7. The boiler system according to claim 5, wherein each of the horizontal wall support beams (48) is suspended by at least two main booms (66) from the at least two fixed horizontal beams (46).

8. The boiler system according to claim 1, wherein vertical loads of the furnace (12) are balanced only by the horizontal wall support beams (48).

9. The boiler system according to claim 1, wherein the horizontal wall support beams (48) are arranged within a thermal insulation layer (64) common to the furnace (12).

10. The boiler system according to claim 1, wherein each of the intermediate portions (38) of the side walls is supported to an adjacent horizontal wall support beam by a plurality of short hanger rods (52) aligned with the vertically upper portions (36) of the lower portions (32) of the respective side walls (18).

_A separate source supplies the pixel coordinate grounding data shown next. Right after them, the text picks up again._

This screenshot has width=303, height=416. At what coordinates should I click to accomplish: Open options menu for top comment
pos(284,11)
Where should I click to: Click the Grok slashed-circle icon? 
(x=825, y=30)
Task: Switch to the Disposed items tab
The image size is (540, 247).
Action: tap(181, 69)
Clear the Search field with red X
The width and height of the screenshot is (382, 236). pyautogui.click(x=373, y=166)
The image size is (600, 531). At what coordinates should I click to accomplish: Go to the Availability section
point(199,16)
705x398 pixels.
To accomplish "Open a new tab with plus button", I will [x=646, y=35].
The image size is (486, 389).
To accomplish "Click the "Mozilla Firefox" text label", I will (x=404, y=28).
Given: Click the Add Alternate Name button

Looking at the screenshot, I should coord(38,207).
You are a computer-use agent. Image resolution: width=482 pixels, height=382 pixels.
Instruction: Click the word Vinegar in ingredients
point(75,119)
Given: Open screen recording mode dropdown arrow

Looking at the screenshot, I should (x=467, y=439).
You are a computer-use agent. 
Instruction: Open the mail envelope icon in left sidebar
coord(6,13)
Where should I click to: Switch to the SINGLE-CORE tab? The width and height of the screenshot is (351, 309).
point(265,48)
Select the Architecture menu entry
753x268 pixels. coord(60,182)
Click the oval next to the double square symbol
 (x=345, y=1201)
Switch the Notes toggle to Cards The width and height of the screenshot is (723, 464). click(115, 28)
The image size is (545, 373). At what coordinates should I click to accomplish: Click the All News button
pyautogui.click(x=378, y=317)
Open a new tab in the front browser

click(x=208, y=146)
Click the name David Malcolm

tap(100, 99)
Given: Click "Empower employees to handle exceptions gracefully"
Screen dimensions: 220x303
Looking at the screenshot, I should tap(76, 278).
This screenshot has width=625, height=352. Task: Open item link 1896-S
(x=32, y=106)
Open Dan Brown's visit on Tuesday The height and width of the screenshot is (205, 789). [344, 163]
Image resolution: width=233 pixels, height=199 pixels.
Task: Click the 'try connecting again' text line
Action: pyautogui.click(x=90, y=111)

11. The boiler system according to claim 10, wherein each of the short hanger rods (52) is attached to an outer edge (62) of a middle portion (38) of the respective side wall (18) that is bent outwardly in a downward direction by a support lug (60).

12. The boiler system according to claim 10, wherein the distance between adjacent hanger rods (52) is N times the distance between adjacent vertical water tubes (22) of the water tube walls of the respective side wall (18), wherein N is an integer of at most 3.

13. The boiler system according to claim 12, wherein N is at most 2.

14. The boiler system of claim 13, wherein N is 1.

15. The boiler system according to any of the claims 1-14, wherein the furnace (12) is a furnace of a fluidized bed boiler.